By Our Reporter
SHILLONG, Aug 7: The North East Students’ Organisation (NESO), a conglomeration of eight students’ bodies from across the region, has urged Prime Minister Narendra Modi and Union Home Minister Amit Shah to ensure no one enters the northeastern states from Bangladesh illegally.
They also said no Bangladeshi national should be granted asylum or rehabilitated in the region.
“The NESO humbly seeks your immediate intervention to ensure that no illegal (person) enters the northeastern states from Bangladesh and also requests that not a single Bangladeshi should be granted asylum or rehabilitated in the entire region,” the NESO said in a letter to Modi and Shah.
“At this juncture, the government of India must ensure that the border between Northeast India and Bangladesh should be thoroughly and strictly manned to detect attempted illegal migration from across the border,” the NESO said.
Drawing the attention of the Prime Minister to the events unfolding in Bangladesh, the NESO stated such a situation can have serious ramifications in India, especially in the Northeast whose four states border Bangladesh. While the length of Tripura’s border with Bangladesh is 856 km, that of Meghalaya is 443 km, Mizoram is 318 km, and Assam is 262 km.
Pointing out that the ongoing crisis in Bangladesh may lead to an exodus of its nationals into India, the NESO said past events indicate that whenever there is a civil war or a riot in Bangladesh, the Northeast always had to bear the brunt of mass illegal immigration from the country.
“During partition in 1947, lakhs of Bengalis from East Pakistan illegally crossed the border and forcibly occupied lands in Assam and Tripura (then a Union Territory).
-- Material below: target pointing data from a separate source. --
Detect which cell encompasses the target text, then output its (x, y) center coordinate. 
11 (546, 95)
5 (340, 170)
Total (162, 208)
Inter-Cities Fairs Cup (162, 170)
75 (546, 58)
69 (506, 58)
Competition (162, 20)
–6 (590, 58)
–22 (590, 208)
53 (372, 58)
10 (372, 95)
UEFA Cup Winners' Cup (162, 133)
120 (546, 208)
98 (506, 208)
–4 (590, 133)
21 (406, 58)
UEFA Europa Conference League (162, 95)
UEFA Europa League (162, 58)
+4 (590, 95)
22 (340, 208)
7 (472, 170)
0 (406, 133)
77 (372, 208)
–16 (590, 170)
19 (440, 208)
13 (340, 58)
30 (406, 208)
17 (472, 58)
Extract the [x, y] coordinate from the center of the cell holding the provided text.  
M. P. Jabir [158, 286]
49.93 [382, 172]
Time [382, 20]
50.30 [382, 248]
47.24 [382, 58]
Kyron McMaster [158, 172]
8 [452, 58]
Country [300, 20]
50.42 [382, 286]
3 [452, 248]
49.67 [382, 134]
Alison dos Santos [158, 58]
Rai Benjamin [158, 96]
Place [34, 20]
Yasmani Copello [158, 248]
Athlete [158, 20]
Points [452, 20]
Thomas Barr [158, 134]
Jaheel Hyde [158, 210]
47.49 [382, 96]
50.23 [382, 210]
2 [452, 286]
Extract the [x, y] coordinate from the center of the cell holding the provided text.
Similarly, during the Bangladesh Liberation War of 1971, lakhs and lakhs of East Pakistanis migrated into Indian territory including the Northeast creating a demographic imbalance, especially in the states of Assam, Tripura, and Meghalaya (then a part of undivided Assam),” it stated.
The NESO further stated that the unabated flow of illegal immigrants from Bangladesh (East Pakistan) brings forth an air of tension and stiff competition in the Northeast. It pointed out that the arrival of millions of illegal foreigners from other countries led to a contest of space, forced cultural assimilation, economic competition, and distrust between the indigenous populace and the foreigners besides leading to a drastic alteration of the demographic structure in most regions of the seven northeastern states.
Pointing out how the illegal foreigners overwhelmed the minuscule indigenous populace overnight, the NESO cited the example of Tripura, which saw a dramatic increase in the Bangladeshi population under the onslaught of mass migration since 1947, reducing the native tribal population to a mere 30% in their homeland.
The NESO also underscored how Assam is still experiencing a mass influx of illegal migrants which led to a six-year-long Assam Movement, causing martyrdom to 860 people, eventually leading to the signing of the historic Assam Accord which promised to deport illegal Bangladeshis from Assam and how similarly, Meghalaya and Arunachal Pradesh have been demanding the deportation of all foreigners from their states after migrants overwhelmed the indigenous communities in many pockets of their respective states.
“Such unabated flow of immigrants into the region thus led to insecurity, agitations, riots, and clashes between these foreigners and the indigenous people,” the NESO added.